Got a second hand EPP plane with a 2cell (7.4V) Lipo battery.
Being used to & out of habit of just connecting 4.8V/6.0V NiMh batteries straight to the rx, i did the same and now i suspect i fried the rx. (only thereafter i realised that i wld need to hv connected the battery to the ESC which had an input connector! I had never dealt with ESC or lipos prior to this so kindly excuse the ignorance!)

I tried connecting the rx with the usual 4.8V NiCd thereafter and it isn't working. So have i fried it for good???

Can anything be done to save the rx? It is a nice brand new 40Mhz futaba micro rx.

also, would it have harmed the crystal in the process because the crystal from that rx, when fixed onto another working rx isn't responding either.

thanks for the answers guys.
Originally Posted by bikz View Post
i still have not done anything to do to it as I do not know what to do!

can anyone help me shed some light if it can be saved and if so, what am I to do plz?
I have a friend who repairs handphones/cellphones. I'm sure he could help me out but I need to tell him what components to be changed.

thank you guys.
First, many modern receivers can handle up to 9V so you may have done no damage at all.

Right now there is not nearly enough information to determine if you damaged anything as we don't know if anything was working before you did this.

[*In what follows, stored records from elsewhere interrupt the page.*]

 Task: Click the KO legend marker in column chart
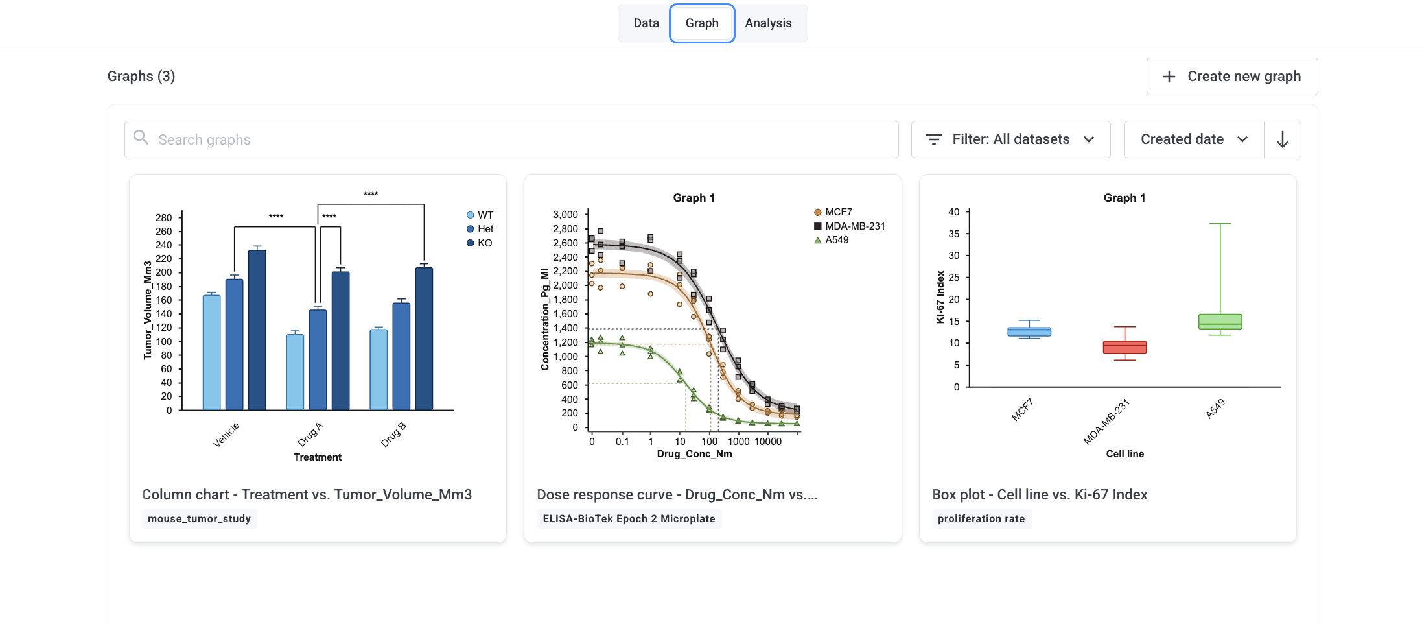pos(471,243)
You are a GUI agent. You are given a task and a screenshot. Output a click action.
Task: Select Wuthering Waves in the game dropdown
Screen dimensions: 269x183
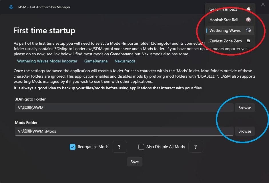225,30
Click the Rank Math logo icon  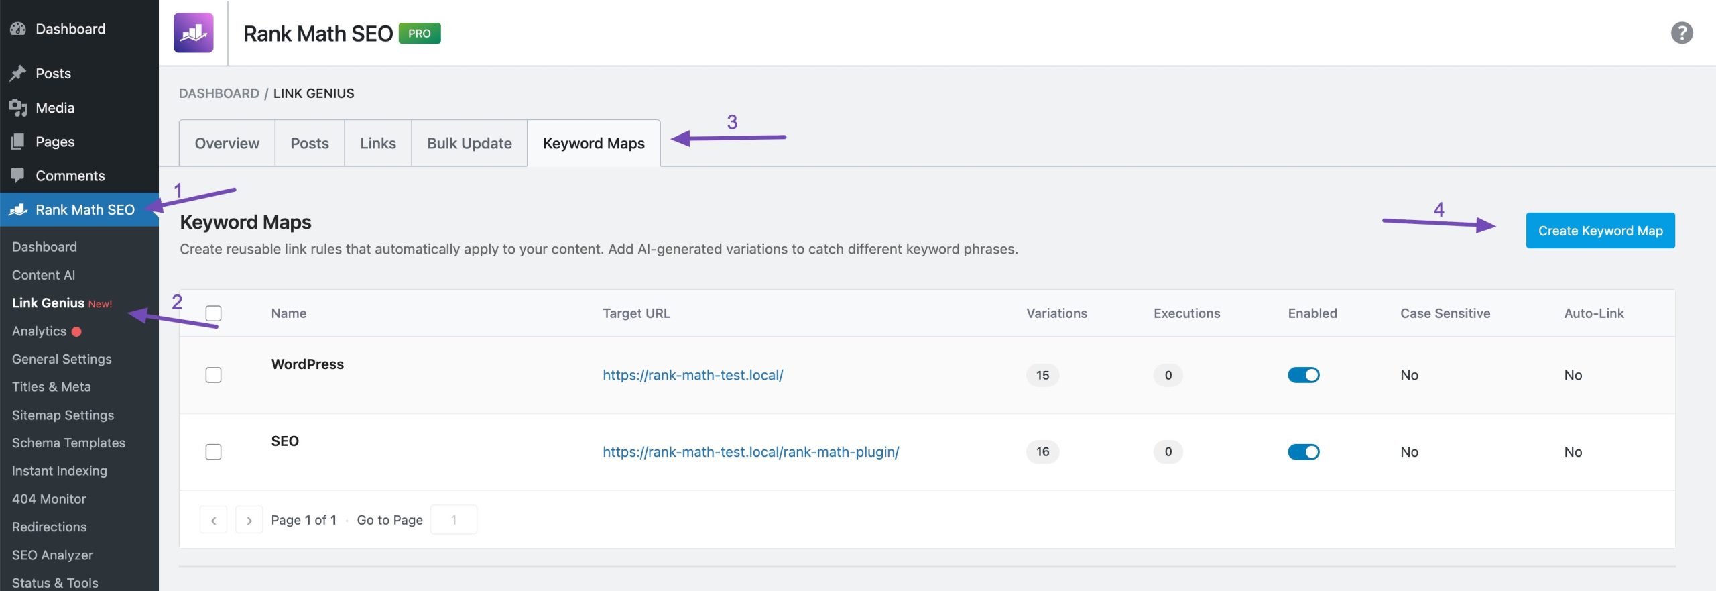(193, 33)
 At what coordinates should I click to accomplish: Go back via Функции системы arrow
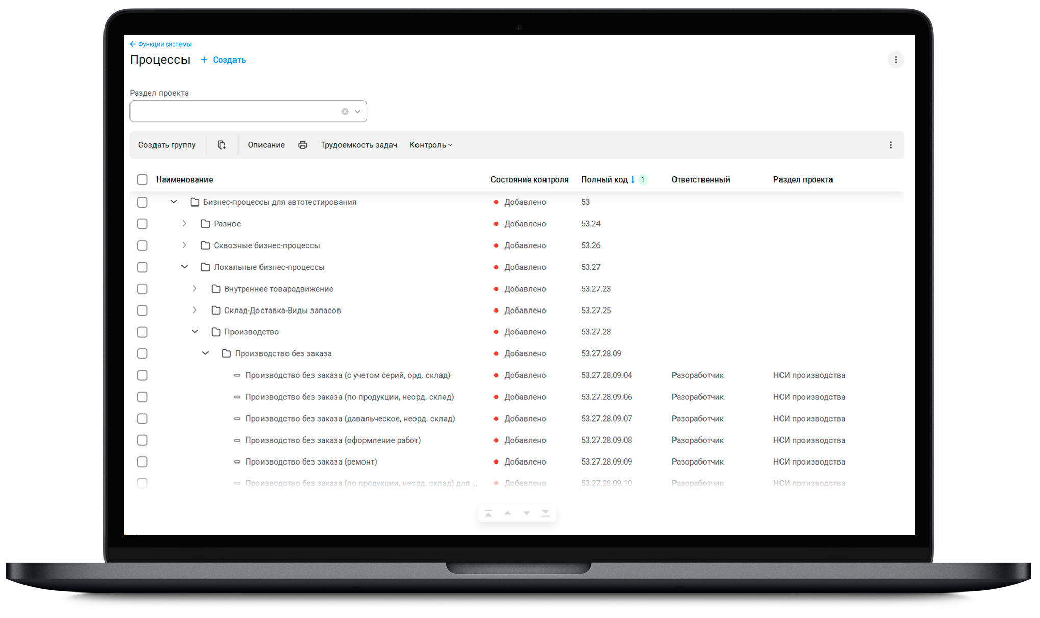(133, 44)
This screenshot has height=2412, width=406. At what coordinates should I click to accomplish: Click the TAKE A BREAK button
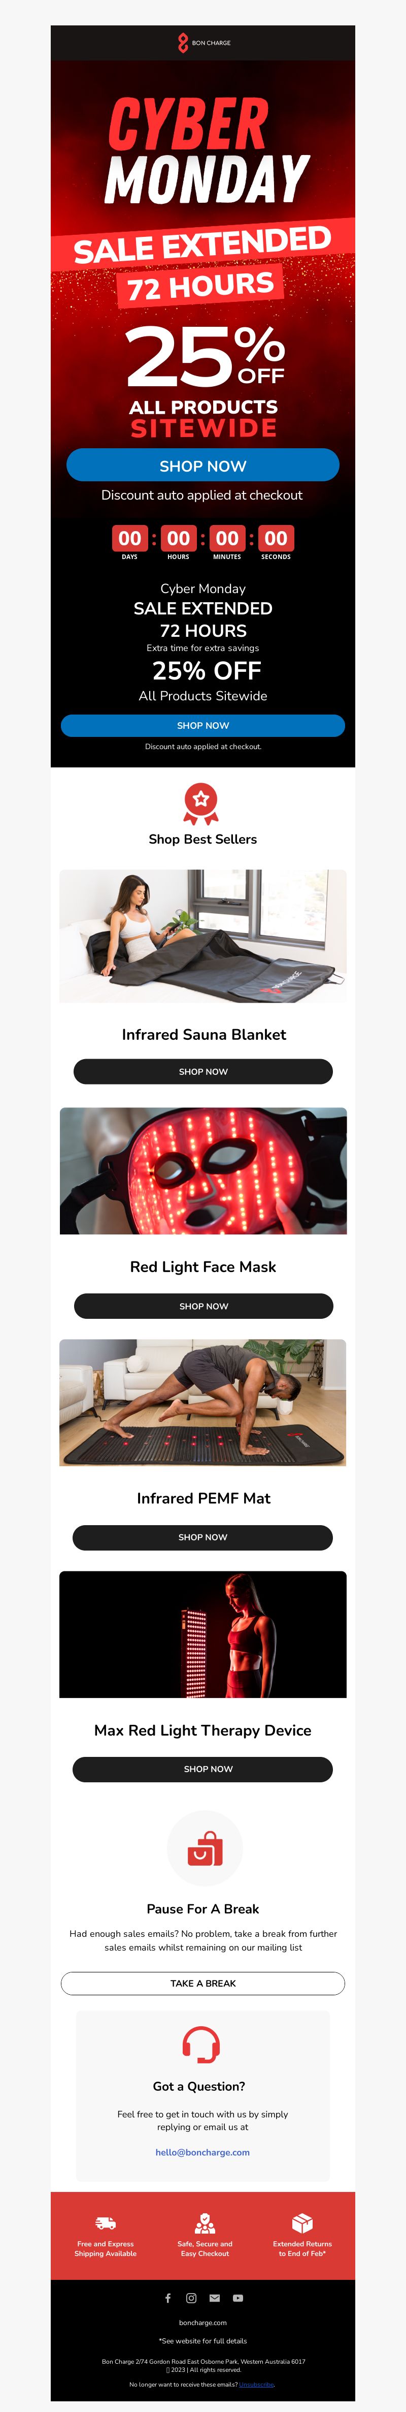click(203, 1982)
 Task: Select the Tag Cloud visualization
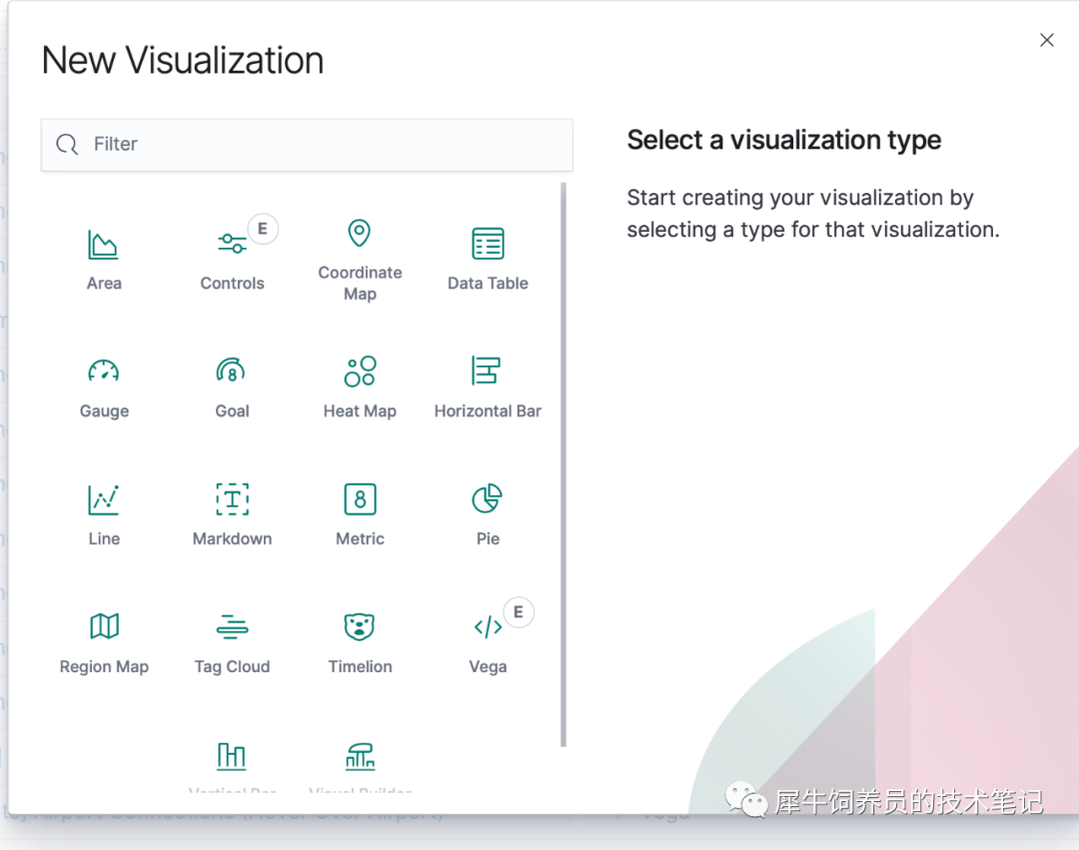click(232, 643)
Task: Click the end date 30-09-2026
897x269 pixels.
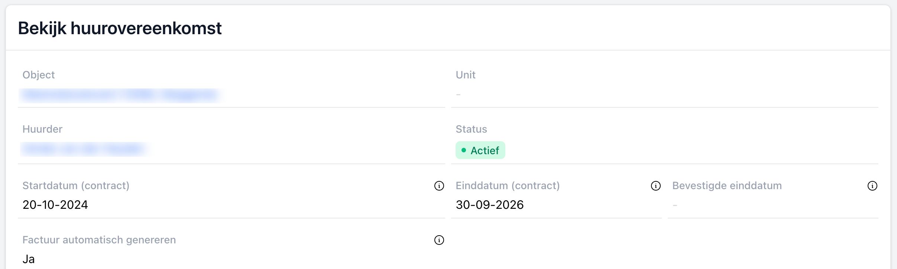Action: (x=489, y=205)
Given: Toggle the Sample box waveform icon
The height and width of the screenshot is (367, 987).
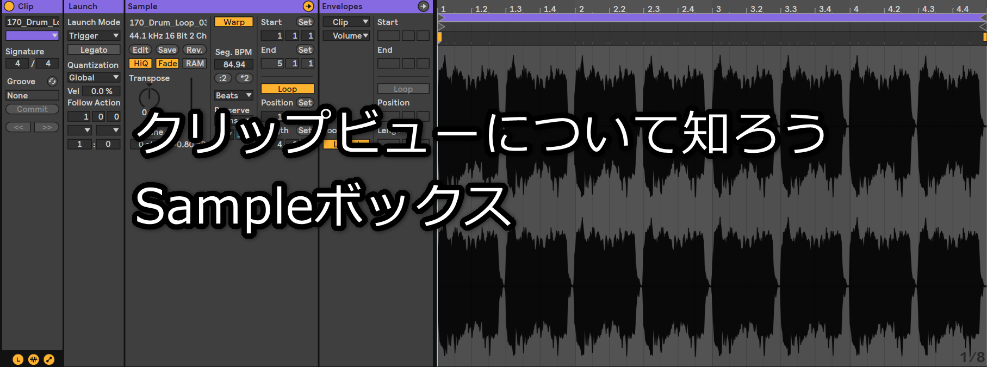Looking at the screenshot, I should [x=34, y=359].
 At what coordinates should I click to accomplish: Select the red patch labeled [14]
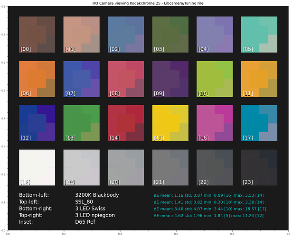click(126, 123)
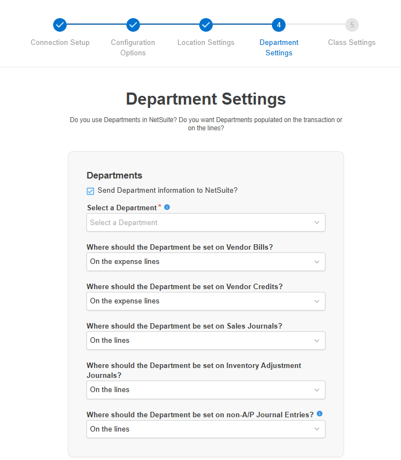The height and width of the screenshot is (460, 401).
Task: Click the Department Settings step label
Action: [279, 48]
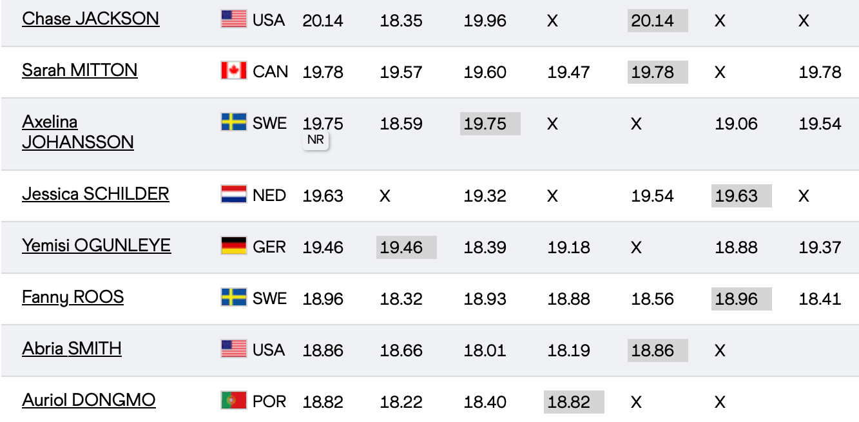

In an electric airplane the battery is connected to the Electronic Speed Control, ESC. The ESC is connected to the throttle channel on the receiver and delivers power and signal to the receiver. It is quite surprising that the battery had the correct connector to attach it to the receiver directly. Normally battery connectors for electric airplanes are not the same as servo connectors that go in the receiver.

You say this is a new 40 MHz futaba micro receiver. Model number please. I am surprised that Futaba is still making 40 MHz receivers as all new equipment is 2.4 GHz and has been for many years. Read the manual and see what the maximum voltage is that the receiver can take. It may be printed on the receiver too.

What airplane did you get?

What radio are you using?

What receiver?

Are the radio and the receiver on the same channel?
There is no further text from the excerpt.